Yet historic preservation is not inevitably elitist or reactionary. In fact, the complaint I’ve raised here has been much debated within the historic preservation community itself, with many American preservationists arguing for standards closer to those in Australia, where a building’s spiritual importance is weighed alongside its age and architectural merit. It’s also true that we can’t possibly save everything; nobody is caping for historic landmark status for the Olive Garden down the road. What I take issue with is that the criteria established by historic preservation has become the de facto standard by which we measure the significance, both emotional and cultural, of a building’s loss. And, what’s worse, these criteria are informed by historic preservation’s role as a project of moneyed institutions, whether they be museums, cultural centers, nonprofit organizations, universities, or governments, whose power has allowed them to play an outsize role in the shaping of architectural history—at least until recently. Predictably, historic preservation’s strategy of leveraging money, power, and elite history has undermined its professed aims; the past year alone has shown us that the likelihood of losing an “important” building grows nearer to the likelihood of losing an unimportant building. In the face of these changes, which are a result of major preservation commissions ceding ground to big city developers, perhaps it’s time to familiarize the big institutions of architecture with the methods and attitudes of those devoted to the built environment found right outside their front doors.
Shadow Populism
What if I told you one of the largest ever undertakings in American historic preservation was happening not through the graces of any large institution, but through the autonomous participation of thousands, if not hundreds of thousands, of individuals across the country, who are collectively stitching together their own narrative of architectural history?
The “Kmart” group on the photo-sharing website Flickr has amassed a staggering twenty-five thousand photos of its subject, a struggling American discount store. It hardly matters that, against the grain of the high-architectural image factory, many of these photos could not be called artistic—a number of them appear to have been taken with shaky cell phones, or from the wrong side of a speeding car. The production of high-gloss photography is not the purpose of this group. It’s purpose is to document a slow extinction.

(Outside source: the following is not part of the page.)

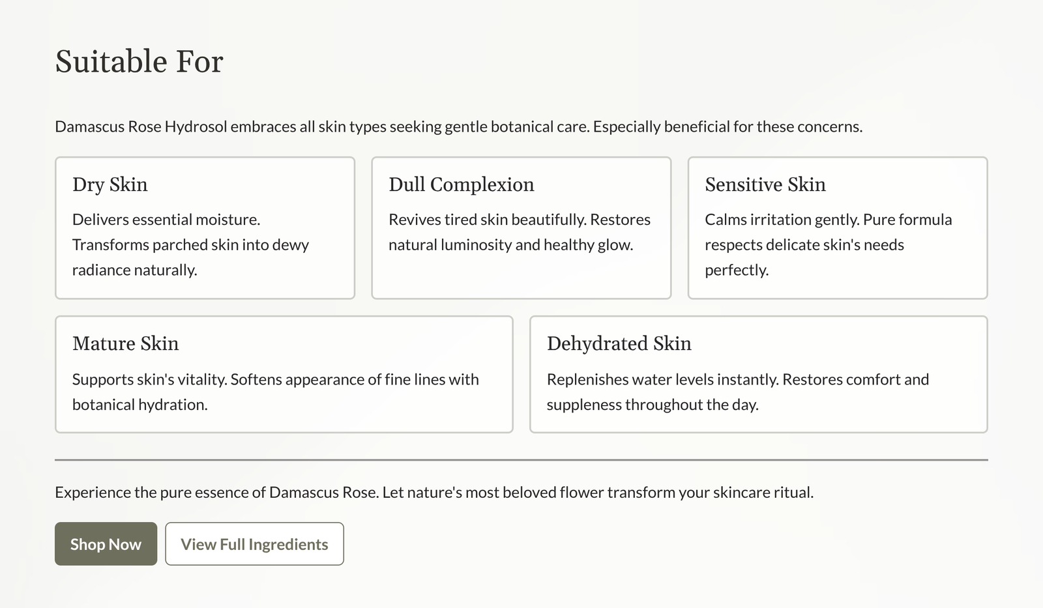
Task: Click the 'Experience the pure essence' closing text
Action: pos(434,492)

Like many brick-and-mortar retail giants, Kmart has not fared particularly well in the era of internet commerce. At its peak in 2000, Kmart operated 2,171 US stores. As of May 2018, only 365 survive, with thirteen more closures and liquidations announced as of this writing. Recognizing this decline ten years ago, the Kmart Flickr group, as well as other Kmart-related websites like Kmartworld.com, have meticulously amassed photographs and other archival materials, such as vintage advertisements, creating what is likely the single most complete visual archive of the store outside of Kmart’s own corporate archives. In the discussion section of the Flickr group, users meticulously track changes to individual stores, with many reporting directly from the field. Several users check in on individual stores on a schedule, recording changes in a degree of detail even seasoned scientists would find enviable: in the “Discussion” section of the group, user styertown provides one such bone-dry update on a few of his local stores: “In Passaic, NJ, Belleville, NJ and Farmingdale, NY, they have rotated many of the shelving gondolas by 90 degrees and re-configured Jewelry and some apparel.”
Flickr, a quasi-social photo aggregation site, has proven to be one of the premier platforms for this style of archival work from below, especially in the post-blog era of the social media-driven web where data has become more and more consolidated on a few central digital platforms. Given the relative paucity of competitors, and the industriousness of its users, the scope of subjects handled by Flickr’s ethnographers is vast. There are Flickr groups for photos of pretty much every commercial chain, from drugstores to supermarkets, fast food restaurants to hotels. There are Flickr groups devoted to documenting signs both vintage and contemporary; for motel postcards and dead malls; for abandoned buildings and defunct brands of every stripe. It’s not just commercial landscapes that are being documented, but also residential architecture, and even formal architecture, such as midcentury modern and late modern architecture. There are factions, for example “Keepers of Pasadena,” devoted to documenting the architecture of specific regions or cities, regardless of the aesthetic merit of these buildings. Individual users often amass bodies of work in the thousands and tens of thousands of photos. One “Charles Hathaway” (username romleys), whose bio lists “cook” at Mazzio’s Pizza as his occupation, has uploaded over eleven thousand photos of the American commercial landscape. Users such as walmart3 and gameking3 have each taken over fifteen thousand photos of retail chains. Many large contributors to various Flickr groups have similarly impressive stats.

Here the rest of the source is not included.